Quand le jour se leva il se mit à parcourir sa tente tout en regardant les nombreuses cartes des environs qui trônaient sur son bureau. L'ennemi pouvait aisément venir de tous les côtés, et il serait très difficile de résister très longtemps, maintenant que Sauron avait récupéré toute l'entendue de sa puissance.

S'en était désespérant. Car si son armée connaissait déjà le terrain, elle était plus que réduite. A peine mille elfes avaient survécu avec lui, en comptant les elfes non-soldats qui étaient encore en vie, et en état de combattre. Seuls les très jeunes elfes seraient laissés en arrière avec les jeunes enfants des hommes de Dale.

Une dernière bataille.

-Tu réussiras, murmura une voix.

Brusquement Thranduil se retourna vers la voix, mais il n'y avait personne, et la tente était vide et le silence régnait. L'elfe pouvait sentir son cœur battre à toute allure dans sa poitrine. Cette voix. Cette voix douce, et si particulière il ne la connaissait que trop bien. Evranï. Son amour. Celle qui lui avait donné ses deux beaux enfants, Tilaé et Legolas. Cette femme qu'il avait soudainement perdue, lors d'une journée qui l'avait mit à terre.

-Mon amour ? demanda Thranduil le cœur battant.

L'oreille tendue il attendit, attentif au moindre son, mais seul le silence lui répondit.

-Est-ce mon esprit qui me joue des tours ? demanda Thranduil à voix haute.

Pour toute réponse une brise s'engouffra dans la tente du roi avant de mourir aussi vite qu'elle était née. Thranduil soupira, puis il alla s'asseoir à la table de bois sur laquelle étaient disposées de multiples cartes. Il tenta de les regarder à nouveau, mais rien n'y faisait. L'esprit embrumé il posa la carte qu'il tenait dans sa main gauche, et il se prit le visage dans ses mains.

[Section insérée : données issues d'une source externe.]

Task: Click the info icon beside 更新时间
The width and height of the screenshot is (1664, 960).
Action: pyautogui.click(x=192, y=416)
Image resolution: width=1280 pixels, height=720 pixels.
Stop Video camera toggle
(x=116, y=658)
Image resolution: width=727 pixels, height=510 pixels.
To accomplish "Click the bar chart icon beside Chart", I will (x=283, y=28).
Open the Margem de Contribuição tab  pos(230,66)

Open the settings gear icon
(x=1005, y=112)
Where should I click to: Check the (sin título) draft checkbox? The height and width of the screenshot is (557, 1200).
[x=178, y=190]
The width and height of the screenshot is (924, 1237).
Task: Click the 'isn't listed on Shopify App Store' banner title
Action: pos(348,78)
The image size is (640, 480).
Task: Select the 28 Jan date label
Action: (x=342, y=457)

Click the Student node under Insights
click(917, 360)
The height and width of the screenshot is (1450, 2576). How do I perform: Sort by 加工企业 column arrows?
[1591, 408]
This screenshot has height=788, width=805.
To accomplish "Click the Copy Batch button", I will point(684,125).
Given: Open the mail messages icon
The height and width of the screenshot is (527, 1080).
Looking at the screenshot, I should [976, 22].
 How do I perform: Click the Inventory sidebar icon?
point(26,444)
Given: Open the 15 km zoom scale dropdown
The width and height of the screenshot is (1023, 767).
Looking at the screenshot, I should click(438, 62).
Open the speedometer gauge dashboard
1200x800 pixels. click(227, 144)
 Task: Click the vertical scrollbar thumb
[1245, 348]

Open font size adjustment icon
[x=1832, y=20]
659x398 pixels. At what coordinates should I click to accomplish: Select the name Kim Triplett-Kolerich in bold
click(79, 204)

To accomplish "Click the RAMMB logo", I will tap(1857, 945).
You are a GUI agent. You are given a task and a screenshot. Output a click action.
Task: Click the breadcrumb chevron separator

Soudain le roi se leva et sorti de sa tente, retrouvant l'air glacial de cette ville qu'il commençait à connaître. Dehors, la neige avait cessée, et recouvrait désormais les alentours. Sans réfléchir il marcha vers la partie animée de la ville, tout près de son campement.

Thranduil arpentait les rues de Dale, bouillonnantes de vie, la peur n'avait pas encore pris le dessus sur la population. Nul n'aurait pu deviner que bien des vies avaient été perdues ici, avalées par une armée venue des tréfonds de la terre.

Soixante ans avaient passé, et si pour les hommes le temps faisait son œuvre et guérissait leurs blessures, pour les elfes c'était toute autre chose. Le temps n'avait aucune emprise sur les souvenirs des belles gens, ils restaient vivaces dans leur esprit car aucuns de ces témoins ne pouvait disparaître vraiment, à moins qu'ils ne partent en Valinor.

Les hommes oublient, les elfes non. Jamais.

La douleur des hommes se dilue avec le temps, les siècles et les millénaires, générations après générations, tandis que les elfes portent en eux le lourd fardeau de leurs maux éternels.